Segment Open
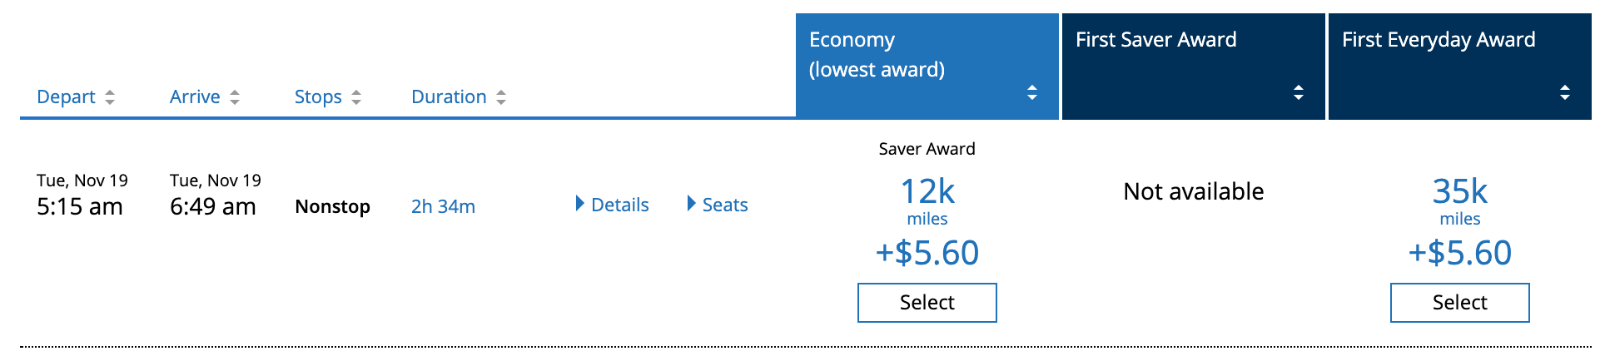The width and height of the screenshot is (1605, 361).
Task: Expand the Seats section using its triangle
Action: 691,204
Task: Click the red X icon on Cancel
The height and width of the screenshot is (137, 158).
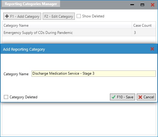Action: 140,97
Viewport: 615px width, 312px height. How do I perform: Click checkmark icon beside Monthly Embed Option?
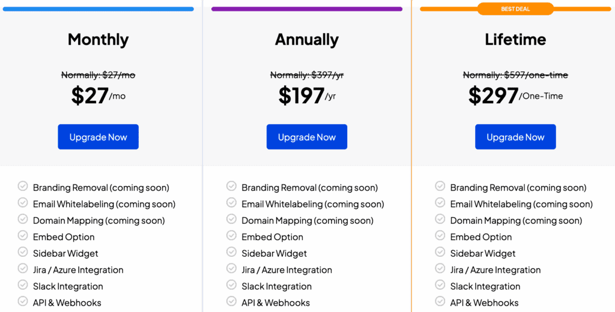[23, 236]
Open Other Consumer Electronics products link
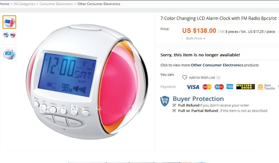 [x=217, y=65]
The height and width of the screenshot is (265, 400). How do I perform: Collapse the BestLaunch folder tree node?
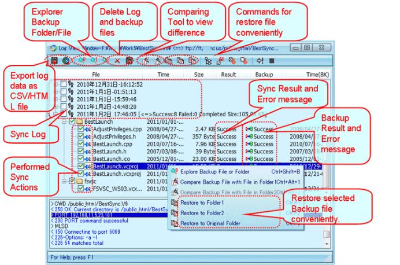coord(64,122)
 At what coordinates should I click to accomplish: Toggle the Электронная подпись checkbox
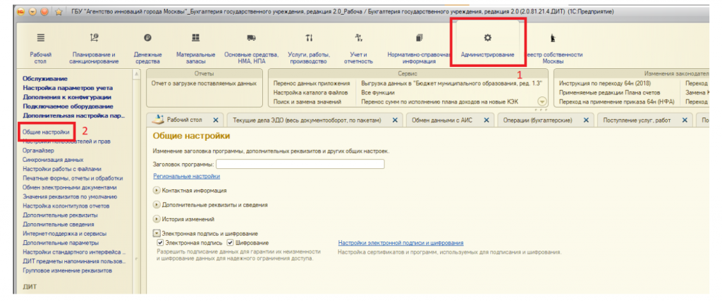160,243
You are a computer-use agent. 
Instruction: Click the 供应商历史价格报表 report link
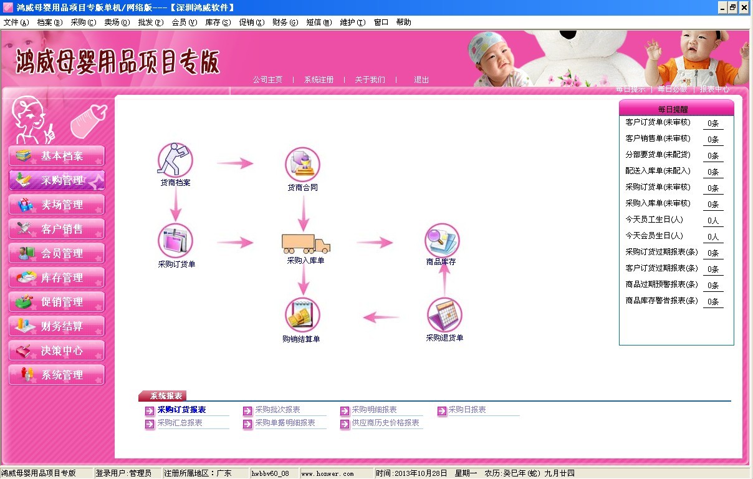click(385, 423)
Segment Closed
> [Activity] All that should be printed is the lines from the one containing "Task: Click the red X icon on Cancel" through the last line of the material above, both ends included, exactly as they stand; please skip the pictures.

> [Written answer]
Task: Click the red X icon on Cancel
The height and width of the screenshot is (137, 158).
Action: 140,97
Viewport: 615px width, 312px height. How do I perform: Click checkmark icon beside Monthly Embed Option?
[23, 236]
Open Other Consumer Electronics products link
 [x=217, y=65]
The height and width of the screenshot is (265, 400). How do I perform: Collapse the BestLaunch folder tree node?
coord(64,122)
 At what coordinates should I click to accomplish: Toggle the Электронная подпись checkbox
160,243
You are a computer-use agent. 
Instruction: Click the 供应商历史价格报表 report link
click(385, 423)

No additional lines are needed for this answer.